Specifically, the gene mutation site identification operation refers to identifying mutation sites and performing hard filtering on the alignment result data that has undergone deduplication to generate mutation site identification result data. Exemplarily, gene mutation site identification tools used in the gene mutation site identification operation may be GATK tools, VarScan tools, BCFtools tools, or Platypus tools. The gene mutation site identification tools used in the gene mutation site identification operation are not limited herein, and can be specifically customized according to actual needs.

Specifically, the filtering operation refers to filtering the mutation site identification result data to remove mutations in highly mutable PE/PPE gene families, duplicated regions, and mobile elements, to obtain filtered mutation site identification result data. Exemplarily, filtering tools used in the filtering operation may be VCFtools tools. The filtering tools used in the filtering operation are not limited herein, and can be specifically customized according to actual needs.

Specifically, the annotation operation refers to using annotation tools to perform mutation type annotation and remove synonymous mutations from the filtered mutation site identification result data, to obtain a sample mutation information set corresponding to the strain sample. Exemplarily, annotation tools used in the annotation operation may be ANNOVAR tools, SnpEff tools, or Ensembl VEP tools. The annotation tools used in the annotation operation are not limited herein, and can be specifically customized according to actual needs.

S230. Screening, based on a drug resistance label separately corresponding to each strain sample, each sample mutation information set to obtain at least two initial drug resistance mutation information sets.

Specifically, the drug resistance label is either resistant or unresistant, and the initial drug resistance mutation information set represents a sample mutation information set corresponding to a strain sample having a drug resistance label of resistant.

S240. Performing a union operation and a gene filtering operation on each initial drug resistance mutation information set in sequence, to obtain a reference drug resistance mutation information set corresponding to the target drug.

The gene filtering operation refers to filtering, according to a preset drug resistance gene set, a union drug resistance information set obtained after the union operation, to obtain the reference drug resistance mutation information set.

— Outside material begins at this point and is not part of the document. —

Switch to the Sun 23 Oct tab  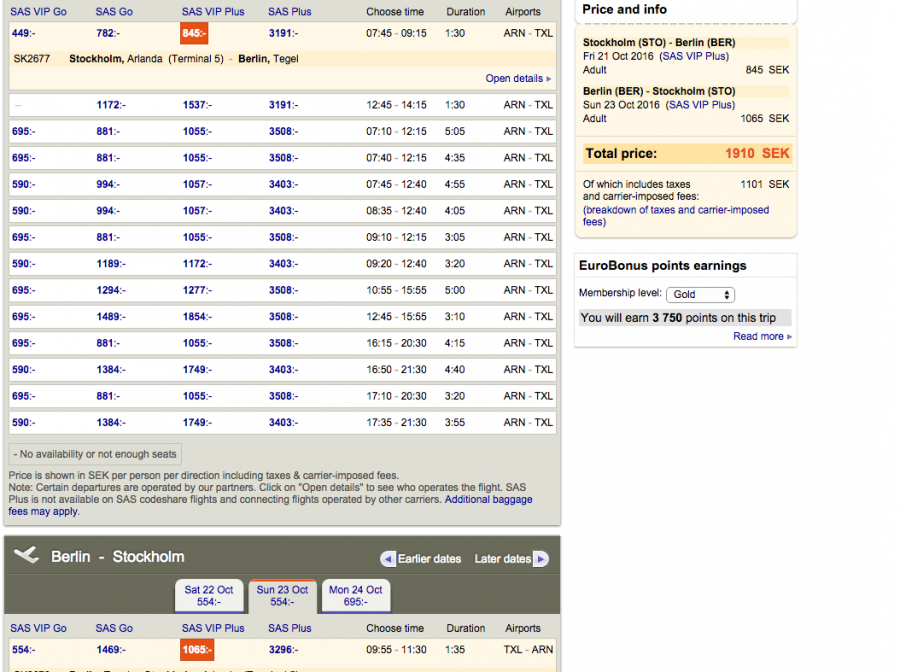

Specifically, for each piece of drug resistance mutation information in the union drug resistance information set obtained after the union operation, if a gene where the drug resistance mutation information is located does not exist in the preset drug resistance gene set, the drug resistance mutation information is removed from the union drug resistance information set.

S250. Acquiring a preset classification object set of the target drug corresponding to each of at least one classification object dimension.

S250 in the present embodiment corresponds to or is similar to S110 shown in FIG. 1 of the above embodiment, and will not be repeated in the present embodiment.

S260. Acquiring, for each classification object dimension, an object feature set of the target drug separately corresponding to each preset classification object in the preset classification object set of the classification object dimension.

In an optional embodiment, when the classification object dimension is the gene dimension, the preset classification object set is a preset drug resistance gene set, and the object weight is a gene weight; accordingly, the acquiring an object feature set of the target drug separately corresponding to each preset classification object in the preset classification object set of the classification object dimension includes: acquiring a sample mutation vector set of the target drug separately corresponding to each preset drug resistance gene in the preset drug resistance gene set of the gene dimension; training, for each preset drug resistance gene, based on the sample mutation vector set corresponding to the preset drug resistance gene, a third initial model to obtain a trained third target model; determining, based on third classification performance corresponding to the third target model, a gene weight corresponding to the preset drug resistance gene; and adding a sample mutation vector set and a gene weight corresponding to the preset drug resistance gene to an object feature set corresponding to the preset drug resistance gene.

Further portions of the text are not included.